Trio Calling (Family-Based Analysis)

# Docker
docker run --rm -v /path/to/data:/data getwilds/varscan:latest \
  sh -c "samtools mpileup -f /data/reference.fa /data/father.bam /data/mother.bam /data/child.bam | \
         java -jar /usr/local/bin/VarScan.jar trio \
         /dev/stdin /data/family_output \
         --min-coverage 8 --min-var-freq 0.20 \
         --output-vcf 1"

# Apptainer
apptainer run --bind /path/to/data:/data docker://getwilds/varscan:latest \
  sh -c "samtools mpileup -f /data/reference.fa /data/father.bam /data/mother.bam /data/child.bam | \
         java -jar /usr/local/bin/VarScan.jar trio \
         /dev/stdin /data/family_output \
         --min-coverage 8 --min-var-freq 0.20 \
         --output-vcf 1"

Using VarScan Directly

VarScan can be called directly using the Java JAR file:

# Docker
docker run --rm -v /path/to/data:/data getwilds/varscan:latest \
  java -jar /usr/local/bin/VarScan.jar mpileup2snp --help

# Apptainer
apptainer run --bind /path/to/data:/data docker://getwilds/varscan:latest \
  java -jar /usr/local/bin/VarScan.jar mpileup2snp --help

VarScan Modules

VarScan provides several modules for different types of variant calling:

  • mpileup2snp: Call SNPs from mpileup data
  • mpileup2indel: Call indels from mpileup data
  • mpileup2cns: Call consensus genotype from mpileup data
  • somatic: Call somatic mutations in tumor-normal pairs
  • trio: Call variants in family trios with inheritance information
  • copynumber: Determine relative copy number from tumor-normal pairs
  • readcounts: Obtain read counts for a list of variants
  • filter: Filter variant calls based on coverage, frequency, etc.
  • somaticFilter: Apply filtering specifically for somatic variants
  • processSomatic: Separate somatic variants into high/low confidence
  • fpfilter: Apply false-positive filters to variant calls

Key VarScan Parameters

Coverage and Quality

  • --min-coverage: Minimum read depth at a position to make a call (default: 8)
  • --min-avg-qual: Minimum average quality of variant-supporting reads (default: 15)
  • --min-reads2: Minimum supporting reads at a position to call variants (default: 2)

Allele Frequency

  • --min-var-freq: Minimum variant allele frequency threshold (default: 0.01)
  • --min-freq-for-hom: Minimum frequency to call homozygote (default: 0.75)

Statistical Significance

  • --p-value: P-value threshold for calling variants (default: 0.99)
  • --somatic-p-value: P-value threshold for somatic calls (default: 0.05)

Output Options

  • --output-vcf 1: Output variants in VCF format
  • --vcf-sample-list: File containing sample names for VCF header

Dockerfile Structure

The Dockerfile follows these main steps:

  1. Uses Ubuntu 22.04 as the base image for broad compatibility
  2. Adds metadata labels for documentation and attribution
  3. Configures shell with pipefail for better error handling
  4. Installs system dependencies with version pinning and minimal recommendations
  5. Builds and installs htslib v1.19, samtools v1.19, and bcftools v1.19 from source
  6. Downloads VarScan v2.4.6 JAR file
  7. Performs cleanup to minimize image size and reduce attack surface

Security Scanning and CVEs

These images are regularly scanned for vulnerabilities using Docker Scout. However, due to the nature of bioinformatics software and their dependencies, some Docker images may contain components with known vulnerabilities (CVEs).

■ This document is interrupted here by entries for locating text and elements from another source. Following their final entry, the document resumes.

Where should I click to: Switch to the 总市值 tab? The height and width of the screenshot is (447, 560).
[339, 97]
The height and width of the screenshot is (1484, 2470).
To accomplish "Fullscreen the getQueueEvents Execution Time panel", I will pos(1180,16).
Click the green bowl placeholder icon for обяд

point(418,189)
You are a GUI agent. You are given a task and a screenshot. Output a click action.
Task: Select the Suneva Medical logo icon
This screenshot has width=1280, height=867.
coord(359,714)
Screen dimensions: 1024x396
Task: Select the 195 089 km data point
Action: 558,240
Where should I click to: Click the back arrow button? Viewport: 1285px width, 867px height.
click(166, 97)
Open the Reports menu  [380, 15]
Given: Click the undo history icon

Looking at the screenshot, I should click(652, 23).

Use at your own risk: While we strive to minimize security issues, these images are primarily designed for research and analytical workflows in controlled environments.

For the latest security information about this image, please check the CVEs_*.md files in this directory, which are automatically updated through our GitHub Actions workflow. If a particular vulnerability is of concern, please file an issue in the GitHub repo citing which CVE you would like to be addressed.

Source Repository

These Dockerfiles are maintained in the WILDS Docker Library repository.

Additional Resources

License

This Docker image packages open-source software. VarScan is distributed under a non-commercial academic license. Please refer to the individual software licenses for details.